Monday, October 2, 2017

"Responsive Seeking"


"Responsive Seeking"  
      Left to ourselves, none of us would ever have sought the Lord for salvation, nor would we continue to seek Him after we trust in the Lord Jesus Christ.

    "There is none that seeketh after God… It is God which worketh in you both to will and to do of His good pleasure" (Romans 3:11; Philippians 2:13).

     Thankfully, our Lord does not leave us to ourselves.  He rather works in both a pre and post-conversion expression of gracious desire to bestow forgiveness, spiritually birth a "new man, created in righteousness and true holiness," and establish living fellowship with us as His sons and daughters (Ephesians 4:24).  

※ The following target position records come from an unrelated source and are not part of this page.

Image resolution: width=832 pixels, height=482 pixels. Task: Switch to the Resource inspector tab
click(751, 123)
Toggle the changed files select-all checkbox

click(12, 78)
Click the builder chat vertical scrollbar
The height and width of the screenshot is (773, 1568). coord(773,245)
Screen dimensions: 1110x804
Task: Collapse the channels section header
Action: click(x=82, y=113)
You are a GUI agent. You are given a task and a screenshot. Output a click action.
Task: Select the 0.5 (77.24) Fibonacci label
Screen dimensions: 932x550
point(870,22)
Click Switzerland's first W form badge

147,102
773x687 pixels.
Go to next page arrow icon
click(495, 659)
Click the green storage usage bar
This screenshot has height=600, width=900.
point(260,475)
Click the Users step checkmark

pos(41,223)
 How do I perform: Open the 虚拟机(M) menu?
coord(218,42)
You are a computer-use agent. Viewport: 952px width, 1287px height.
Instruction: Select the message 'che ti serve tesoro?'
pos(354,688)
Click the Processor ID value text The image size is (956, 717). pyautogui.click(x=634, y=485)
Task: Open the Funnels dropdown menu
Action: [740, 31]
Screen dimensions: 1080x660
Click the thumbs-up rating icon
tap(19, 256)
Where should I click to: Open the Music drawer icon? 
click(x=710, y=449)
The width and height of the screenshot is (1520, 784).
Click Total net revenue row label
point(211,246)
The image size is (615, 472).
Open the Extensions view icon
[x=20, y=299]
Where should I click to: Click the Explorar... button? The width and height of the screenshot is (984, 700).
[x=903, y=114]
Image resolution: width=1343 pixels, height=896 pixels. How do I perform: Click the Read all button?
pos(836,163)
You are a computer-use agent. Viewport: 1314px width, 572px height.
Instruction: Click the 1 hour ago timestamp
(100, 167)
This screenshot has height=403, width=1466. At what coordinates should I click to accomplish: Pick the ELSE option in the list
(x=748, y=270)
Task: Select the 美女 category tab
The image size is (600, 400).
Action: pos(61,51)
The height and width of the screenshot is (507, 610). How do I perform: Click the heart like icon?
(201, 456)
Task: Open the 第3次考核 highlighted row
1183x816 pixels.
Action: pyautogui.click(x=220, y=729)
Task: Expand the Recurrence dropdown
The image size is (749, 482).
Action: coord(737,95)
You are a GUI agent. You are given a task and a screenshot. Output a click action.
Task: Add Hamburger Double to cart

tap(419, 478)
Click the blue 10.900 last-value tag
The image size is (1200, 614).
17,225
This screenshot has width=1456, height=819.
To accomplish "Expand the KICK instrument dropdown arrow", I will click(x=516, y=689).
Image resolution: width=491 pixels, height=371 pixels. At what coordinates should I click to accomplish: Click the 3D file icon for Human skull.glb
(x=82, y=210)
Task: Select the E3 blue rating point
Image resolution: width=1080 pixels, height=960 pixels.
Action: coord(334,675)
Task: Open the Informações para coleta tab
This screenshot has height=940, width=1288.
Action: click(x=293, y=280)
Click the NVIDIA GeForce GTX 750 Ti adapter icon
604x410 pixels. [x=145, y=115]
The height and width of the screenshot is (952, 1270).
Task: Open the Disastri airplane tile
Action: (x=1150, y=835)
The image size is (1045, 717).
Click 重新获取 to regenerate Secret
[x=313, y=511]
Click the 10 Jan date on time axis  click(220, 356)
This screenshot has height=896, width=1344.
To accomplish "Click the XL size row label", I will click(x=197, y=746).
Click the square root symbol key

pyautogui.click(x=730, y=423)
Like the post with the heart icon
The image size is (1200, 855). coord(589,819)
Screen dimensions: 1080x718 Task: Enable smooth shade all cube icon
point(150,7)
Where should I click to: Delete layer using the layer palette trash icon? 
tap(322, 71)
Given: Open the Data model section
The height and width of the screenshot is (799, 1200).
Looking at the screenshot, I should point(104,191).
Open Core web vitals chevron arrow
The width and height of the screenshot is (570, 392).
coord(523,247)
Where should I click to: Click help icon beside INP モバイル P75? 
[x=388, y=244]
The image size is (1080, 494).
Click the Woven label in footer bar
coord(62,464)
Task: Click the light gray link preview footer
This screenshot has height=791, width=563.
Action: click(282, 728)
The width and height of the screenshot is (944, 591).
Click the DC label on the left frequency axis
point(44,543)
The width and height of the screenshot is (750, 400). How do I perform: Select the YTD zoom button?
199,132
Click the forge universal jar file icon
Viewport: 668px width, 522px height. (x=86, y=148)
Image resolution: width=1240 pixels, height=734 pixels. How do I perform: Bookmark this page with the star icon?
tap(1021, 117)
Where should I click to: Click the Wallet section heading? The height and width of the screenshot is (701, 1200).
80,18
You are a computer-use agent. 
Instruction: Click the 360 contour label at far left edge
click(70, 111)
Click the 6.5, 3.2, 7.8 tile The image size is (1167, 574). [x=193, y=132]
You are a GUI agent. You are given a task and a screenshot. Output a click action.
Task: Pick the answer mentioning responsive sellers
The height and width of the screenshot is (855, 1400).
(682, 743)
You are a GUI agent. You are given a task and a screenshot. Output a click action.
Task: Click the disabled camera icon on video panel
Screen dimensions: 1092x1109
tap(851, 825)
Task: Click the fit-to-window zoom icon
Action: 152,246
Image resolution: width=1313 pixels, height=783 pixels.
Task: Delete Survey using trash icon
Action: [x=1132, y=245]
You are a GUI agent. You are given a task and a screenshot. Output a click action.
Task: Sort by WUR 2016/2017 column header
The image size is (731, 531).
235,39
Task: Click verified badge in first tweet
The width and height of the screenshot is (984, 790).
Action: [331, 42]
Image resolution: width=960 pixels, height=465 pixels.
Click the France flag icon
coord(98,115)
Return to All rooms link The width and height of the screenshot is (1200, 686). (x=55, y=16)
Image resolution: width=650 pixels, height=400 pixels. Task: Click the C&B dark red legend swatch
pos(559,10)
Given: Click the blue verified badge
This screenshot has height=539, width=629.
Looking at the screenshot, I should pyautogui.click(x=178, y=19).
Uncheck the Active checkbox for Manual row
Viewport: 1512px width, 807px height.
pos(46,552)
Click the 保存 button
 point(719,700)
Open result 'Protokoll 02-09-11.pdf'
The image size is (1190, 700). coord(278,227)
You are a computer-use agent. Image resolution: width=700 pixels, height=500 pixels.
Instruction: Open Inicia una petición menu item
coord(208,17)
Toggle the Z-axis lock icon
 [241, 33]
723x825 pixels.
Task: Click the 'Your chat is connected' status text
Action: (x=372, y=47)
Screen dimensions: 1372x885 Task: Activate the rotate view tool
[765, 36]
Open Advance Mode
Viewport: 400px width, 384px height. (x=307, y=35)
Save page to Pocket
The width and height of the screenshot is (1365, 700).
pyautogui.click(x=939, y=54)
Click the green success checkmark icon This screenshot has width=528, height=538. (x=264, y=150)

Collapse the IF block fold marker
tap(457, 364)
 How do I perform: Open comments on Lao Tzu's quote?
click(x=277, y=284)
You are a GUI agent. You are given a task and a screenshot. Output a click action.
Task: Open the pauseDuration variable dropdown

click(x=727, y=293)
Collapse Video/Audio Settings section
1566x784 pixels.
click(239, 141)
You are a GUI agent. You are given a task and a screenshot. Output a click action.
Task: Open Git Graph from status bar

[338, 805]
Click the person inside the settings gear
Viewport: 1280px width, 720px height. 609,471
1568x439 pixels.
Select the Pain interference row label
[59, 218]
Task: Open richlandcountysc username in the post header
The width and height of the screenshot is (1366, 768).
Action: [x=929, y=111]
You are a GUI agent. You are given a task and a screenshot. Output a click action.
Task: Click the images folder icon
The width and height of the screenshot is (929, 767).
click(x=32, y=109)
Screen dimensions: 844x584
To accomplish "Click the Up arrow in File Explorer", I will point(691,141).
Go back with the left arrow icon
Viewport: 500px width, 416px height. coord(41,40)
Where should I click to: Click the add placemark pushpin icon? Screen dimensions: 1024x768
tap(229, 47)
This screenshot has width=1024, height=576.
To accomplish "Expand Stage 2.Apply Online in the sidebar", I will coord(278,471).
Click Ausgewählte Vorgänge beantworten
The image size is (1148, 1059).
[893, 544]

    "And I, if I be lifted up from the earth, will draw all men unto Me" (John 12:32).
    "And because ye are sons, God hath sent forth the Spirit of His Son into your hearts, crying Abba Father" (Galatians 4:6).

    All glory, honor, and credit for a relationship given and maintained must be directed toward the God and Father of our Lord Jesus.  In the mystery of such fellowship, however, we play a vital role of what might be termed "responsive seeking" to our Lord's preliminary working in our hearts.  As mentioned, we would never seek God if He did not seek us.  But He is seeking us for the loving communication that so pleases His heart - "the prayer of the upright is His delight" - and that so fulfills our hearts - "my heart trusted in Him, and I am helped: therefore my heart greatly rejoiceth; and with my song will I praise Him" (Proverbs 15:8; Psalm 28:7).  

    We must possess a Biblically informed and growing confidence in our Heavenly Father's desire for fellowship with us.  Truth demands our understanding of such gracious Divine desire, and such Christ-enabled capacity in us to "cry Abba Father."  If prayer, reading of the Bible, and walking with our Lord along the pathways of life are instead viewed as merely a disciplined determination on our part, we will end up either proud or despairing, depending on how well we perceive ourselves to engage in the relationship.  Conversely, when we realize that just as we would never have come to the Lord apart from His preparatory working in our hearts, nor would we continue to relate to Him apart from His perpetual working, the blessing of genuine fellowship with God becomes far more possible and actual.  As the Psalmist so perfectly described of the sequence of grace known by faith, "When Thou saidst, Seek ye My face; my heart said unto Thee, Thy face, LORD, will I seek" (Psalm 27:8).  

   No human heart will ever be able to boast about engaging with God in loving relationship.  We nevertheless play a role in the holy bond as we exercise the capacity for responsive seeking He Himself built into our hearts.  "The word is nigh thee, even in thy mouth and thy heart, that is, the word of faith" (Romans 10:8).  Thereby our Lord receives all glory, we receive the grace of access to Him, and the resultant fellowship is real, free, and joyous to both God and ourselves.  The Lord Jesus died to secure such a wonder of Divine-human devotion to one another, even as He prayed just before the cross…

"O righteous Father, the world hath not known Thee: but I have known Thee, and these have known that Thou hast sent Me. And I have declared unto them Thy name, and will declare it: that the love wherewith Thou hast loved Me may be in them, and I in them."
(John 17:25-26)

Weekly Memory Verse 
    "When Thou saidst, Seek ye My face; my heart said unto Thee, Thy face, LORD, will I seek."